If references to notes are declared as units:

UNITS
   Ref_note = REFERENCE (Note);

then it is possible to use references to notes in a cell of a table, even when Table is an external structure schema. The Table schema must declare a cell to be a sequence of units, which can then be base element types (text, for example) or references to notes in the document.

Cell = LIST OF (UNITS);

Skeleton elements

When editing a document which contains or must contain external references to several other documents, it may be necessary to load a large number of documents, simply to see the parts designated by the external references of the document while editing, or to access the source of included elements. In this case, the external documents are not modified and it is only necessary to see the elements of these documents which could be referenced. Because of this, the editor will suggest that the documents be loaded in ``skeleton'' form. This form contains only the elements of the document explicitly mentioned in the EXPORT section of their structure schema and, for these elements, only the part of the contents specified in that section. This form has the advantage of being very compact, thus requiring very few resources from the editor. This is also the skeleton form which constitutes the expanded form of inclusions with partial expansion.

Skeleton elements must be declared explicitly in the EXPORT section of the structure schema that defines them. This section begins with the keyword EXPORT followed by a comma-separated list of the element types which must appear in the skeleton form and ending with a semicolon. These types must have been previously declared in the schema.

For each skeleton element type, the part of the contents which is loaded by the editor, and therefore displayable, can be specified by putting the keyword WITH and the name of the contained element type to be loaded after the name of the skeleton element type. In this case only that named element, among all the elements contained in the exportable element type, will be loaded. If the WITH is absent, the entire contents of the skeleton element will be loaded by the editor. If instead, it is better that the skeleton form not load the contents of a particular element type, the keyword WITH must be followed by the word Nothing.

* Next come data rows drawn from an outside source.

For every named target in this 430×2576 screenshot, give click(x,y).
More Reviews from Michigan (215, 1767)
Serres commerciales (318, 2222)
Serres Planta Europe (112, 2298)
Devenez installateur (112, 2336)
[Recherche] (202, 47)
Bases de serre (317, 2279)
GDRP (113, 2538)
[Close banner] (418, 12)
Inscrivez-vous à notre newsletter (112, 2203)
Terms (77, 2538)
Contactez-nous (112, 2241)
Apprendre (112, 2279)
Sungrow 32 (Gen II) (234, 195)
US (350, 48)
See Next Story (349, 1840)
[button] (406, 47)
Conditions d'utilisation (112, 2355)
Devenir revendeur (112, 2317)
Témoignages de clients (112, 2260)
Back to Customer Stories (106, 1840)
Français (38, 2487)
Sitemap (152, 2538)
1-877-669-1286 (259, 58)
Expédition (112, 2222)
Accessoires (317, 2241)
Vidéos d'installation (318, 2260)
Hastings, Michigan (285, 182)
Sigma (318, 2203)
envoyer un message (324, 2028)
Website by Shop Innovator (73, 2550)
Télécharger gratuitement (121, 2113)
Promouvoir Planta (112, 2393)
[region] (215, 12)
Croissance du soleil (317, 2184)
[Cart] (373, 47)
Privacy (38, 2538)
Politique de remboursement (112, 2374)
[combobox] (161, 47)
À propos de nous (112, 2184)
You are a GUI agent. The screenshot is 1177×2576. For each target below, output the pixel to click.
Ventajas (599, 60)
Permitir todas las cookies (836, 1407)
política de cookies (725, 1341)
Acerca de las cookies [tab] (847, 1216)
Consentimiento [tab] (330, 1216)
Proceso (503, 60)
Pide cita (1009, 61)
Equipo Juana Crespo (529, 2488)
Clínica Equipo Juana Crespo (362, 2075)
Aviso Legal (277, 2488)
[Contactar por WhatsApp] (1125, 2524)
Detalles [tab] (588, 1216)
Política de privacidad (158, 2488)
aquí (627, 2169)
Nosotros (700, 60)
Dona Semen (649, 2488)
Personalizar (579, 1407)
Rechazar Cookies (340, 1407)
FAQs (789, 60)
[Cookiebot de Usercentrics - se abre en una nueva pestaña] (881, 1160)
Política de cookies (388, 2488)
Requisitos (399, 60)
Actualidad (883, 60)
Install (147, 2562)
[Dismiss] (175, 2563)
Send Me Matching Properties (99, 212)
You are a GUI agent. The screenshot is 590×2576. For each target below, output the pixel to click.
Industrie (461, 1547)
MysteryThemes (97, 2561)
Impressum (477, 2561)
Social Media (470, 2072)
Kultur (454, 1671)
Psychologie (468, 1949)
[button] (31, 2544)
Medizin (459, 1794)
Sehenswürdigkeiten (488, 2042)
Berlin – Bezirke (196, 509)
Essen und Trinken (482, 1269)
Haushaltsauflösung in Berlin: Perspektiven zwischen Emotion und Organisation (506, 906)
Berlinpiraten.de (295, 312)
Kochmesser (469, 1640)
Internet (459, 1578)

                [ 'EXPORT' SkeletonSeq ]

     SkeletonSeq = SkelElem < ',' SkelElem > ';' .
     SkelElem    = ElemID [ 'WITH' Contents ] .
     Contents    = 'Nothing' / ElemID [ ExtStruct ] .

Example:

Suppose that, in documents of the article class, the element types Article_title, Figure, Section, Paragraph, and Biblio should appear in the skeleton form in order to make it easier to create external references to them from other documents. When loading an article in its skeleton form, all of these element types will be loaded except for paragraphs, but only the article title will be loaded in its entirety. For figures, the caption will be loaded, while for sections, the title will be loaded, and for bibliographic entries, only the title that they contain will be loaded. Note that bibliographic elements are defined in another structure schema, RefBib. To produce this result, the following declarations should be placed in the Article structure schema:

EXPORT
   Article_title,
   Figure With Caption,
   Section With Section_title,
   Paragraph With Nothing,
   Biblio With Biblio_title(RefBib);

Exceptions

The behavior of the Thot editor and the actions that it performs are determined by the structure schemas. These actions are applied to all document and object types in accordance with their generic structure. For certain object types, such as tables and graphics, these actions are not sufficient or are poorly adapted and some special actions must be added to or substituted for certain standard actions. These special actions are called exceptions.

Exceptions only inhibit or modify certain standard actions, but they can be used freely in every structure schema.

Each structure schema can contain a section defining exceptions. It begins with the keyword EXCEPT and is composed of a sequence of exception declarations, separated by semicolons. Each declaration of an exception begins with the name of an element type or attribute followed by a colon. This indicates the element type or attribute to which the following exceptions apply. When the given element type name is a mark pair, and only in this case, the type name can be preceded by the keyword First or Second, to indicate if the exceptions which follow are associated with the first mark of the pair or the second. In the absence of this keyword, the first mark is used.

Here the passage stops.